Roll the die as many times as you can in 20 minutes, performing the exercises between the rolls. Have fun!

  1. Dragonflies– Lay on the ground with your legs straight, and an anchor to hold onto (a pole, or a heavy weight like a medicine ball, dumbbell, or kettlebell works well). Using your core, lift your legs and swing them over your torso and touch the anchor, keeping your legs as straight as possible. If your flexibility or core strength doesn’t allow you to do the movement with straight legs, bend your knees only as much as you need to bring your feet to the target. Return to your starting position in a slow and controlled manner, keeping your lumbar support as flat against the floor as possible.
  2. Release the Beast (each way)-

    Begin on all fours, with your knees off the ground (“Beast”). Your hands should be placed about shoulder-width apart. In one sweeping motion, rotate your body to the left and kick your right leg through. Bring your hand and foot back to “Beast” , and repeat on the opposite side.

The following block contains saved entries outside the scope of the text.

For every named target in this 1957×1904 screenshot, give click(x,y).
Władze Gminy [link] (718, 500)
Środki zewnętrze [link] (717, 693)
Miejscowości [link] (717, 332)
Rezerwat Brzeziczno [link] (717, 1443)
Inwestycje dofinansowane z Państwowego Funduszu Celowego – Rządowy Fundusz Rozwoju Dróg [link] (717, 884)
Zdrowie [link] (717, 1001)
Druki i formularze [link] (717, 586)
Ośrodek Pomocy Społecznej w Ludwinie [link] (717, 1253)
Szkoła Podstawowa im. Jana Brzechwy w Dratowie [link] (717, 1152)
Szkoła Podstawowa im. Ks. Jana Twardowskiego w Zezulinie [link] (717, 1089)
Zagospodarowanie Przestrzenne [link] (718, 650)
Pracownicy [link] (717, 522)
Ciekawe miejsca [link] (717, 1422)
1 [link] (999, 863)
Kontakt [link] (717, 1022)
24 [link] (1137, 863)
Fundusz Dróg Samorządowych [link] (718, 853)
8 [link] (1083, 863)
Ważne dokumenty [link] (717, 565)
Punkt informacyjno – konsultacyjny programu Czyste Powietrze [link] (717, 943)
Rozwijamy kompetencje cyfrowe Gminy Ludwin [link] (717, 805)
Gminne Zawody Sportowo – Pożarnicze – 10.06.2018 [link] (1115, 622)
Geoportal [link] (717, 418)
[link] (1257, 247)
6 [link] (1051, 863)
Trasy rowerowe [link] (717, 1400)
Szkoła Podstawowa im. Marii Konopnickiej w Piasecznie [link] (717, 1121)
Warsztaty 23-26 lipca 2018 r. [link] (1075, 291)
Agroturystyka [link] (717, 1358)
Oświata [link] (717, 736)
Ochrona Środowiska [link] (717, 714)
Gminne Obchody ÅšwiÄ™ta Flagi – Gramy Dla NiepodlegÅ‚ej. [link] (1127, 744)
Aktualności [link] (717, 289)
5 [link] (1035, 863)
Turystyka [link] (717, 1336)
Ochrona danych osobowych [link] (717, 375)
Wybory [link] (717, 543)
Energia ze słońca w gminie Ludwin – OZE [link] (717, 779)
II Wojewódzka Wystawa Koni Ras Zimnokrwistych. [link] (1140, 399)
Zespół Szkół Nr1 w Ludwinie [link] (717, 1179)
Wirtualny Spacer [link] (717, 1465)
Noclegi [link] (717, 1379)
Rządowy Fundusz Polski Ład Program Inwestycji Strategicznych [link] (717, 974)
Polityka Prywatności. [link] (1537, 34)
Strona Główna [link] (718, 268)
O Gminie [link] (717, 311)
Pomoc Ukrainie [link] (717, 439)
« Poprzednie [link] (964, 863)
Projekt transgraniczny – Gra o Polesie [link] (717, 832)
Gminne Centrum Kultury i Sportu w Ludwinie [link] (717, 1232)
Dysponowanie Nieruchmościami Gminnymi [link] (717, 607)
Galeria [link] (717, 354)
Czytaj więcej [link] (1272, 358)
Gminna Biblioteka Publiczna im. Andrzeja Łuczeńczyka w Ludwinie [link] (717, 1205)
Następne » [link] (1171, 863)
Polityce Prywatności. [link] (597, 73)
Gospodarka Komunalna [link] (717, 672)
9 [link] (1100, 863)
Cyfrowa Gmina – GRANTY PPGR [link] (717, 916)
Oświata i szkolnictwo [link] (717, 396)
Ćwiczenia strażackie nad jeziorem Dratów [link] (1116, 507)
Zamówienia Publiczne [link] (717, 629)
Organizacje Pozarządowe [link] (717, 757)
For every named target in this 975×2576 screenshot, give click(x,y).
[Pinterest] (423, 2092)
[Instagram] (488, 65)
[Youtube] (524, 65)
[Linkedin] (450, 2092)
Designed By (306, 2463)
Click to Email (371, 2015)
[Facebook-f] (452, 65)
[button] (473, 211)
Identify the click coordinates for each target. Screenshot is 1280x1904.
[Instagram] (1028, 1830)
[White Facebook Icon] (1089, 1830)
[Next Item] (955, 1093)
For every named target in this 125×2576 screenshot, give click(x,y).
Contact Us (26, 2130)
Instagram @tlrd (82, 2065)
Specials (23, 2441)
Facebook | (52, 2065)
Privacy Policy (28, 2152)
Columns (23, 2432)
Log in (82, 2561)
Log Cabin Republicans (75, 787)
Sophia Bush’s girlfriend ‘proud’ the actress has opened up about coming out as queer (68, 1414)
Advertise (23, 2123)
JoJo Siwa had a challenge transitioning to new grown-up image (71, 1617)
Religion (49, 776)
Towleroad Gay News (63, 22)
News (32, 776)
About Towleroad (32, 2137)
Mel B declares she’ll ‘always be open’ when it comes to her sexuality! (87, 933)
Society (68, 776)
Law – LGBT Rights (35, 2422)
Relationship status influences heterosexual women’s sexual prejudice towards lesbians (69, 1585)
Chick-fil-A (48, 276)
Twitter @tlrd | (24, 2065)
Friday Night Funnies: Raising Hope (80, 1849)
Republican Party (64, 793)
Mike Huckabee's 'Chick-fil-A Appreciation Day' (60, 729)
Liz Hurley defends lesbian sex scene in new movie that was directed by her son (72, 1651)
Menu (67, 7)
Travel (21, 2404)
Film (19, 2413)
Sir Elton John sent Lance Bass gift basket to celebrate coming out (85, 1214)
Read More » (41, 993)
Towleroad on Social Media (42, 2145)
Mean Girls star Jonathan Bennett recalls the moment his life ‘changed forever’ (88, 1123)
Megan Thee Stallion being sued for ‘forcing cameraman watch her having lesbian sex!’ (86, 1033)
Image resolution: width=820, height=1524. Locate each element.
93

  3. (Hiccup’s) Single-Leg Sit-down/Squat (each side)-Have something you can lower your body to- a chair, steps, a box, whatever is just about knee height.  Stand up straight.  Lift your right leg to flexion out in front of you.  Slowly lower your body, keeping yourself supported by your left leg.  Be careful to not let your knee go over your toes, so try to point knee out at an angle, and lower your body as slowly and deliberately as possible.  Don’t just plop onto the seat.  Once seated,  you may rise up on both legs and repeat process on opposite side.
  4. Dragon Kicks (each side)- Position yourself on all fours.  Brace your core and keep your balance while lifting your right leg out behind you and up toward the sky. Bring knee toward chest and repeat the cycle with your right leg the number of repetitions. Once finished, then repeat the process with your left leg.  For advanced modification, place a weight on the inside of your knee and hold it with your leg muscles while kicking leg up.
  5. Dragon Trainers– Start by standing with a medicine ball. Squat down, like you are doing a burpee and place ball on ground. Jump feet back to plank position.  Do an uneven push-up on your medicine ball. Switch arms and do another uneven push-up on the other side. Jump back to a crouch, pick up medicine ball, and bring it to your shoulder in a squat (called a squat clean). Stand up and bring your ball over your head. Keeping your elbows close to your ears, bend the elbows to bring the medicine ball behind the head in a tricep move called a skull-crusher.
  6. Isle of Berk Burpees- if you still aren’t sure how to do a burpee, how are we even friends? Start from standing position, squat to place your hands on the floor. Step or jump back to a plank position. Lower yourself completely to the floor, then push yourself back up to a plank. Step or jump your feet back to a low squatting position. Jump back up to standing. Use a chair or bench to modify as needed.